Eines Morgens, als die Kinder in der Schule waren, machte sie es sich gemütlich und hoffte auf eine wundervolle stille „Gebetssitzung" mit Gott. Doch kaum saß sie auf dem Sofa, da stand ein Mann, der in ihrer Straße wohnte, vor der Tür. Ihm war gerade mitgeteilt worden, er habe eine tödliche Krankheit — und nun wollte er mit Anni über Gott sprechen. Und so erzählte sie ihm während der nächsten zwei Stunden von dem, was sie aus der Bibel und aus Wissenschaft und Gesundheit gelernt hatte. Als er ging, war er von neuem Mut und neuer Hoffnung erfüllt.
„Endlich!" dachte Anni. „Nun kann ich anfangen zu beten. "Aber es waren noch keine zehn Minuten vergangen, als wieder jemand aus der Nachbarschaft — diesmal eine Frau mit Familienproblemen — an die Tür klopfte. Und so konzentrierte sich Anni nun ganz darauf, ihr zu helfen. Den Rest des Vormittags sprachen sie darüber, dass es — mit Gott — immer einen Weg gibt, auf dem es vorangeht. Immer sind Gottes Trost und Seine Liebe bei uns.
Endlich — es war schon Mittag — war Anni allein. Und da wurde ihr bewusst, dass sie geheilt war. Während all dem, was an diesem Morgen in ihrem Wohnzimmer geschehen war, war sie geheilt worden. Zuerst schien ihr das einfach unverständlich. Sie hatte ja nicht einmal Zeit zum Beten gehabt!
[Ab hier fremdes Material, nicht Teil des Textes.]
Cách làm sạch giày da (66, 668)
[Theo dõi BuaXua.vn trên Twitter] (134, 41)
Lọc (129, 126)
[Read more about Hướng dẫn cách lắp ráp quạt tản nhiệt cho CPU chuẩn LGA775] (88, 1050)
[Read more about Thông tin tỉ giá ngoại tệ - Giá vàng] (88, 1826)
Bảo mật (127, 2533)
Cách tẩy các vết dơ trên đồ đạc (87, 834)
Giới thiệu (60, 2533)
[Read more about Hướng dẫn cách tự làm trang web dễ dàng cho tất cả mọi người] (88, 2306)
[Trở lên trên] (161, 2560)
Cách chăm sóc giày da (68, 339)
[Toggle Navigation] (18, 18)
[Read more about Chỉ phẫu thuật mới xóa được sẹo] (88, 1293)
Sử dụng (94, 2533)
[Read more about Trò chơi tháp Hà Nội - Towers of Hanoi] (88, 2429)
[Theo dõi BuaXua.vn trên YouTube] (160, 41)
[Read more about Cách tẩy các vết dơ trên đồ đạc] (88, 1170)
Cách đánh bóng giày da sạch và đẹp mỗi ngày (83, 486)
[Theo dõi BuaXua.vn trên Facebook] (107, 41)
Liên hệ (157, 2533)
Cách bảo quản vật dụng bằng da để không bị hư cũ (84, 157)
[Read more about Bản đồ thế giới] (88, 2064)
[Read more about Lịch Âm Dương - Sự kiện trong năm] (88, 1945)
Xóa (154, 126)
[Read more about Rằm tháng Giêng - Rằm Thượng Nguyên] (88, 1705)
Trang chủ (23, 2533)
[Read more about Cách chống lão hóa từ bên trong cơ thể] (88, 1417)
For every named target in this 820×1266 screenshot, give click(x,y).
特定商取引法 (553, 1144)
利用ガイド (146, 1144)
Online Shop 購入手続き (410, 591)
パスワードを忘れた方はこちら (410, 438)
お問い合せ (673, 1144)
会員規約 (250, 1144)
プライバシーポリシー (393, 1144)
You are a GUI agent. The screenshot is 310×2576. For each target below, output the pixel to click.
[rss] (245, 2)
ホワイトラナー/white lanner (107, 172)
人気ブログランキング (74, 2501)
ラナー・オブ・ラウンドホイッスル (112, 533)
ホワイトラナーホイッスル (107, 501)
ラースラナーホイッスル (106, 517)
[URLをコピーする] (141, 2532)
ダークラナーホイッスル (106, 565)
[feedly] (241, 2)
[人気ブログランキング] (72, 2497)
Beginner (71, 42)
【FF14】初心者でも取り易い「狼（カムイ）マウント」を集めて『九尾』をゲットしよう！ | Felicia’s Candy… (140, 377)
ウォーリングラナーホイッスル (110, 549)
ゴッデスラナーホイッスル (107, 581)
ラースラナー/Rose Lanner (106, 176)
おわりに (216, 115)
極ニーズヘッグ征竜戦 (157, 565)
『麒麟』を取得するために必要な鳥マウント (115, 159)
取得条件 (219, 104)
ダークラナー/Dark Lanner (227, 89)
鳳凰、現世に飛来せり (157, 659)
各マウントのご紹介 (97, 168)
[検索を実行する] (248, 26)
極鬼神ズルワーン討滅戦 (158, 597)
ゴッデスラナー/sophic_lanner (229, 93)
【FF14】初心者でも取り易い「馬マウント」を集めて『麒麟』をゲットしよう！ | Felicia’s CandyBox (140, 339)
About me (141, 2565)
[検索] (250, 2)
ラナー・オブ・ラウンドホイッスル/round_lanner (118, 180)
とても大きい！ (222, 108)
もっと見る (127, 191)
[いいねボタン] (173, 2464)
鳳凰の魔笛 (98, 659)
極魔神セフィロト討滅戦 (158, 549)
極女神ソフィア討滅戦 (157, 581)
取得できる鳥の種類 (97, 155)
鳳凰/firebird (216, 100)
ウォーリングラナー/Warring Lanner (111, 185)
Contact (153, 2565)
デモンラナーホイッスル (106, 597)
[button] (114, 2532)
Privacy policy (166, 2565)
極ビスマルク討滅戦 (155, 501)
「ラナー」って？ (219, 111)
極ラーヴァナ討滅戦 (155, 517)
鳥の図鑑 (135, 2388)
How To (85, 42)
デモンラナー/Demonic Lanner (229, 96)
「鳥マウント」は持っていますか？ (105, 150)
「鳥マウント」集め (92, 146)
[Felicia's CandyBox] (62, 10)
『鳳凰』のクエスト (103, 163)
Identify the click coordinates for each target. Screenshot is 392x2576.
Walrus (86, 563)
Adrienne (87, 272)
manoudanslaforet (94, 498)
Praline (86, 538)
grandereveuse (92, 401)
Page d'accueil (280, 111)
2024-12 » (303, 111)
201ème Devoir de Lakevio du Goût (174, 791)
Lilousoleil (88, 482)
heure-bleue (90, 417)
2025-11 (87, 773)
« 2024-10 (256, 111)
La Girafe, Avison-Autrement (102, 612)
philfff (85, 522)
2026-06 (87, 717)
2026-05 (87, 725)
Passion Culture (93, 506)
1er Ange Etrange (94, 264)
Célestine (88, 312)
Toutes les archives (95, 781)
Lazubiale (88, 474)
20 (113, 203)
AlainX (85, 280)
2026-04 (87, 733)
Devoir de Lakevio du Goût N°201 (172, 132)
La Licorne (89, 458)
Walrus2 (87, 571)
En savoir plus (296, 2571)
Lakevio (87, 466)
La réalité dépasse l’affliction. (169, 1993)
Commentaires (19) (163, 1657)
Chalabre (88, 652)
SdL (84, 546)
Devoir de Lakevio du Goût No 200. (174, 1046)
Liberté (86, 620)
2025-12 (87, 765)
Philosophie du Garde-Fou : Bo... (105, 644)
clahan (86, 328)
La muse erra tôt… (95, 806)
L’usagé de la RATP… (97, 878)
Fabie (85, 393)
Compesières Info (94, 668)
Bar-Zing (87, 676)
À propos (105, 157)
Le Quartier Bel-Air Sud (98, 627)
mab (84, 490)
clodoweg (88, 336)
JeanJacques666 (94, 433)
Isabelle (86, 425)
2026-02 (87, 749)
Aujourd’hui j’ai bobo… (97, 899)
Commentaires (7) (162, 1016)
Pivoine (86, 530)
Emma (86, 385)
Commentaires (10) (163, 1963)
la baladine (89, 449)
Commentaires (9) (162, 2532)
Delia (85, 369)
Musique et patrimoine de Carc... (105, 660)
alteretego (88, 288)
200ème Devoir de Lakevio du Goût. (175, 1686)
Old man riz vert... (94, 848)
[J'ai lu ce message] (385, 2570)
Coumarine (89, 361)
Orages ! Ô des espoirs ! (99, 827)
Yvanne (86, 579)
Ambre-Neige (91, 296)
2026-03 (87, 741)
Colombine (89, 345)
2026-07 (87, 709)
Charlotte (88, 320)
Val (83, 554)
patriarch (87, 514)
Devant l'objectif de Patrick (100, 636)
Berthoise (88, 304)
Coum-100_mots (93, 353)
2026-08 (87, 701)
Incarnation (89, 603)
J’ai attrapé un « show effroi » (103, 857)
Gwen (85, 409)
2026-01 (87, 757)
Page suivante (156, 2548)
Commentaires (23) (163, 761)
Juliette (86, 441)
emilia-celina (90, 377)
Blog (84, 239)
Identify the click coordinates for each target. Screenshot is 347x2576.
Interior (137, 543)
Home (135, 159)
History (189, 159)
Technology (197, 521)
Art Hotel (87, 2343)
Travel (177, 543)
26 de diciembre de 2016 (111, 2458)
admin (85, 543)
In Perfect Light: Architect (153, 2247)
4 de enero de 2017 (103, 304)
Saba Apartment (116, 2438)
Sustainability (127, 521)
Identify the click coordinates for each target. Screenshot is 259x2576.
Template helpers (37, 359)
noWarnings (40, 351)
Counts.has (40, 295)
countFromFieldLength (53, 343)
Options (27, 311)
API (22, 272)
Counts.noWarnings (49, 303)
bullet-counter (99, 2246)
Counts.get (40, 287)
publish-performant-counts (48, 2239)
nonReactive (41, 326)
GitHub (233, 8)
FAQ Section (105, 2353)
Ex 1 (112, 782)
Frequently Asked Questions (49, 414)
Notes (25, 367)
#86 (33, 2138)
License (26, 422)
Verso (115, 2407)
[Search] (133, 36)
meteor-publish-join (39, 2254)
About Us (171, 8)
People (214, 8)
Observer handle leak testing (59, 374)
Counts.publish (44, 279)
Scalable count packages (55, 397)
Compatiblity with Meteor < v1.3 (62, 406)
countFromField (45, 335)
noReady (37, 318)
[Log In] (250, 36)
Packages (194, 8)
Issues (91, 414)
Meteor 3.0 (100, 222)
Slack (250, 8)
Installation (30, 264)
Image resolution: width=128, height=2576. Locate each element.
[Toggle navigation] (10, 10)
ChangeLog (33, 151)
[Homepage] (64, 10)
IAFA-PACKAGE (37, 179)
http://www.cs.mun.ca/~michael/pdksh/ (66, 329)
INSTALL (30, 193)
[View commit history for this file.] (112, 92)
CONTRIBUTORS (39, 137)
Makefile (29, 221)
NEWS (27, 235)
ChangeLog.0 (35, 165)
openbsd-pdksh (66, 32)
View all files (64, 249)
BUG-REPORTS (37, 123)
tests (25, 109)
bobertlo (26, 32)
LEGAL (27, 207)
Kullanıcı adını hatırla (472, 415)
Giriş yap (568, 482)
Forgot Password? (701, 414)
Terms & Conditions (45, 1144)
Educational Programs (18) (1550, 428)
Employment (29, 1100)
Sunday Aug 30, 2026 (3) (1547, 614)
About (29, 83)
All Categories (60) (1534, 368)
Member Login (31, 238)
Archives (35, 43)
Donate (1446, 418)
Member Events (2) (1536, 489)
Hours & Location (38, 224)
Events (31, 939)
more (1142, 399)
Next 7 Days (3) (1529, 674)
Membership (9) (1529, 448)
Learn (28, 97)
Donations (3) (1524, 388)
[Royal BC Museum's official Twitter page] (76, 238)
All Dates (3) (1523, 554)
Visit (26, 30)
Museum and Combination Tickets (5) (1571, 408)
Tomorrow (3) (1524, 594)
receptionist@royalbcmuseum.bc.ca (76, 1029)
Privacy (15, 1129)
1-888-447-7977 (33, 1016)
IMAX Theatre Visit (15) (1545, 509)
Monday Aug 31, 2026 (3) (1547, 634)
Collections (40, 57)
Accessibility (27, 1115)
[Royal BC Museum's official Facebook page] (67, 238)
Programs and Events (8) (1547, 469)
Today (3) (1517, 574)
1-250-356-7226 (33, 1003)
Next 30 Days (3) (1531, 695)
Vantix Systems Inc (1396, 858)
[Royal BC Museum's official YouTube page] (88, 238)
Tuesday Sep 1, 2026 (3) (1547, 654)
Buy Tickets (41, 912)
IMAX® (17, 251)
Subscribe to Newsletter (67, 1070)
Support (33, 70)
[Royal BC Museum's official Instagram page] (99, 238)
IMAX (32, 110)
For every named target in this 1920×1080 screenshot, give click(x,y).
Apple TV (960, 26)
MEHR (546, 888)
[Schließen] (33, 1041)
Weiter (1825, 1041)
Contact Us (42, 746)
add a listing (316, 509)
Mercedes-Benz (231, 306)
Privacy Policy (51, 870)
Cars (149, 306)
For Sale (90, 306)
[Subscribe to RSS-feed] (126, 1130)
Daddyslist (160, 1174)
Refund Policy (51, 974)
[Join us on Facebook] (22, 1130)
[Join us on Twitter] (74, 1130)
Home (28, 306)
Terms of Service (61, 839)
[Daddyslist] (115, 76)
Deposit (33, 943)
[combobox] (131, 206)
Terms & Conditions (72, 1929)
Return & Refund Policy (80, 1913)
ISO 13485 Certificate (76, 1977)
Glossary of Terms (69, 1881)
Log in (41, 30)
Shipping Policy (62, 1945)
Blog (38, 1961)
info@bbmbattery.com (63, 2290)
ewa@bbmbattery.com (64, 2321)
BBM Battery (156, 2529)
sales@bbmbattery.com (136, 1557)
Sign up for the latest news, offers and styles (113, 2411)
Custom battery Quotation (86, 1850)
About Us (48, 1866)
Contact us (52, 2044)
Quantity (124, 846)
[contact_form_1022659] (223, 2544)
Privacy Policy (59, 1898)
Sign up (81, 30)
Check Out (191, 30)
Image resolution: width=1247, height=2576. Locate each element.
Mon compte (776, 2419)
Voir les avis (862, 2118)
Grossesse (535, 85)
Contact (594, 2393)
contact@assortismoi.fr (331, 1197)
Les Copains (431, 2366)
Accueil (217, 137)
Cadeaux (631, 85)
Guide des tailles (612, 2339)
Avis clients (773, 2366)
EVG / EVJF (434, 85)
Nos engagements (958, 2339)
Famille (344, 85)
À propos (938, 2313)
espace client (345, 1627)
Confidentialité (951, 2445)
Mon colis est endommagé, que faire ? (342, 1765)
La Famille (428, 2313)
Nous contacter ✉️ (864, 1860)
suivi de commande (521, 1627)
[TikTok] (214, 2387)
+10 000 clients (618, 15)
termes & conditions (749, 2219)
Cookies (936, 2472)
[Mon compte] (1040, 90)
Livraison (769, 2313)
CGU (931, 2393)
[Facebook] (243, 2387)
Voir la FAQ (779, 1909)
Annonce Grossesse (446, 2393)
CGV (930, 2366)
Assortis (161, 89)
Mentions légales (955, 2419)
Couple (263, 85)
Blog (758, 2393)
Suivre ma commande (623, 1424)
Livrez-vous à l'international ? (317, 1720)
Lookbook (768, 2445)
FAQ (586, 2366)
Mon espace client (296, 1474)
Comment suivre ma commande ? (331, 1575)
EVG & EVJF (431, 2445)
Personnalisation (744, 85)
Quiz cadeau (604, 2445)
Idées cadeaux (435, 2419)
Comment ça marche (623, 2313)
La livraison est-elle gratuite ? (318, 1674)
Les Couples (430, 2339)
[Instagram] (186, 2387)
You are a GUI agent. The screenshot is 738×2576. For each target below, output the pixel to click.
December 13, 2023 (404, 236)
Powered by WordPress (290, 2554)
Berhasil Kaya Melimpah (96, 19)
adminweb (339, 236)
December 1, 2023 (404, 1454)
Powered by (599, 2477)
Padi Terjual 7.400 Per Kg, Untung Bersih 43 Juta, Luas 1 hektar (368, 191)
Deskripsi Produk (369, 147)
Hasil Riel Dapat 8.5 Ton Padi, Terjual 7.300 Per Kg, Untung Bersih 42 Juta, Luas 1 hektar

Aber dann reimte sie sich alles zusammen. Wahrscheinlich hatte sie eben doch gebetet. Vielleicht hatte Gebet viel mehr damit zu tun, dass wir etwas für andere tun, als dass wir still auf unserem Stuhl sitzen und meditieren. Es hatte vielleicht mehr mit einem „Nachaußen-Wenden" zu tun als mit einem „Nach-innen-Wenden". Vielleicht beten wir dann am besten, wenn wir nichts inniger wünschen, als anderen helfen zu können, ja wenn uns das so sehr ein Bedürfnis ist, dass wir alles andere stehen und liegen lassen, um jemandem die Tatsachen des wahren Lebens nahezubringen, und zwar so, dass der andere — und man selber — sich völlig in Gottes Liebe eingehüllt fühlen.
Die Praktikerin stimmte Anni da völlig zu. Gemeinsam erinnerten sie sich an das, was Mrs. Eddy in Wissenschaft und Gesundheit über Gebet sagt: „Alle Gebete lassen sich durch die Antwort auf folgende Fragen überprüfen: Lieben wir unseren Nächsten mehr durch diese Bitte? Gehen wir der alten Selbstsucht nach, zufrieden, dass wir um etwas Besseres gebetet haben, obwohl wir keinen Beweis für die Aufrichtigkeit unserer Bitten liefern, indem wir in Übereinstimmung mit unserem Gebet leben?"Wissenschaft und Gesundheit, S.9.
Solche Fragen — darüber waren sich beide einig — sind eine offene Einladung zu einem Gebet, das GOTT- orientiert, nicht ich-orientiert ist. Zu einem Gebet, das alle einschließt. Einem Gebet, das heilt.